For a long moment Dan said nothing, then, “Could bring in jobs.”
“Hadn’t thought of that.” She bit her lip. If Frank was serious, she wouldn’t be the only one to profit from his generosity.
“So?” Dan asked.
“Am I going to take his offer? Most likely. Unless…” She shrugged.
“Don’t like being rescued,” he concluded.

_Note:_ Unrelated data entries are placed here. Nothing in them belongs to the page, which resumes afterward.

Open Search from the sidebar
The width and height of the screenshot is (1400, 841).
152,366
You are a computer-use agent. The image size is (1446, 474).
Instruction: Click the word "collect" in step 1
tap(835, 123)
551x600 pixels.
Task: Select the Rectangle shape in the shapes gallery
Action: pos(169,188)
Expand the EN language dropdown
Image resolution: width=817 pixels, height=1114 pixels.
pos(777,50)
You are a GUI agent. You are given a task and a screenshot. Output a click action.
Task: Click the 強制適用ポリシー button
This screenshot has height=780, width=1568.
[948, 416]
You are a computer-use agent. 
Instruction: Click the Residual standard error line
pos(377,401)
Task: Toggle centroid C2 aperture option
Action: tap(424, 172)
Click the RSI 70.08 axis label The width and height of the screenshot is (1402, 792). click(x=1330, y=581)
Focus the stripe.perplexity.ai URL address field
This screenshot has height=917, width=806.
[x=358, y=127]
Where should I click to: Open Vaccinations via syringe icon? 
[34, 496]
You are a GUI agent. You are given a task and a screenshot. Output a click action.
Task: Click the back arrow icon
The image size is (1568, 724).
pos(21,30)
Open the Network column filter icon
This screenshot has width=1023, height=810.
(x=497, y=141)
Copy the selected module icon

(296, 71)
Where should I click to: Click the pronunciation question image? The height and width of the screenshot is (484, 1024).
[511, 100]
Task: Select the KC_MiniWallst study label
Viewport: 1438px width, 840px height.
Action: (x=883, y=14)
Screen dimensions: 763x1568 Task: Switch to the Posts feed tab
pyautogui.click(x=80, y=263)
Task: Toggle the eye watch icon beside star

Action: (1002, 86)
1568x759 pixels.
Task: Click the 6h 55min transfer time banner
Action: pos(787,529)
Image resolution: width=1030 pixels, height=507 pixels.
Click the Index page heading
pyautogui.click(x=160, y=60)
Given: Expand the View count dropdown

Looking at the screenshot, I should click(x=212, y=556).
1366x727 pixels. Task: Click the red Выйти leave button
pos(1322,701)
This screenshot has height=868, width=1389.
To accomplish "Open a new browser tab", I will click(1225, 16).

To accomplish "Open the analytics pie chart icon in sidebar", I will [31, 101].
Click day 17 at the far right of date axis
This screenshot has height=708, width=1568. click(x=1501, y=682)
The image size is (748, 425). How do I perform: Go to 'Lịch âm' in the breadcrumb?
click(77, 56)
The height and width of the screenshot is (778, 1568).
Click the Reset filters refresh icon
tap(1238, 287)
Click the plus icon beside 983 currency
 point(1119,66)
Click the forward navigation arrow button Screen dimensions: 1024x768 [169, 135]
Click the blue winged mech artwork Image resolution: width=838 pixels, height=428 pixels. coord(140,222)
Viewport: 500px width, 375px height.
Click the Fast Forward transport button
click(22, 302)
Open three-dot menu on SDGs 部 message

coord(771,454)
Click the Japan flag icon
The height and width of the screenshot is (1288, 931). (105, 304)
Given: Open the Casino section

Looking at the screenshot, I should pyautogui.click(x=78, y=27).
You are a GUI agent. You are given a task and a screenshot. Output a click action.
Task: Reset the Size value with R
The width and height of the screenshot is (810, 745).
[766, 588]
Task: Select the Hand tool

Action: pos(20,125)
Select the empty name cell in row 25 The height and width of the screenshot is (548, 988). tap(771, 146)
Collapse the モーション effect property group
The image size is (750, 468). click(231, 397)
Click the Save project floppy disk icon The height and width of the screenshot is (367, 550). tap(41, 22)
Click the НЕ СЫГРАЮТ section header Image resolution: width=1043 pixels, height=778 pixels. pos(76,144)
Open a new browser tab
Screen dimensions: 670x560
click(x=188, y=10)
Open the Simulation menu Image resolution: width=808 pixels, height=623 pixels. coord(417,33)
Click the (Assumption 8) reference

“It’s not that,” she told him honestly. “I just don’t want to take advantage.”
He smiled and shook his head, advising, “No rush. Pray on it.”
“Yes, I’ll do that.”
He nodded at the containers in the center of the table. “Smells good.”
“Barbecue,” she told him, “and we better get to eating it.”
She turned to call Jemmy, and he pulled the tray off the high chair for CJ. In half a minute they were seated around the table and filling their plates. They talked over the meal about the day he’d had. She couldn’t help smiling sympathetically when he told her about CJ. She’d already had the story from Jem.
“The first time he did that to me,” she told Dan, “I thought sure he had a terrible disease. That reflux thing or some such. Turns out Cody used to
do it, too. Sorry you had to get nailed. I should’ve warned you.”
Dan smiled ruefully. “Know better next time.” He nodded at Jem, saying, “Caught her finger.” He made it sound like a confession.
“I heard about that,” Becca said, glancing at her daughter knowingly. “What I haven’t heard yet is what she was doing that she wasn’t supposed to be when it happened.”
Jemmy tucked in her chin. “Just getting something to eat.”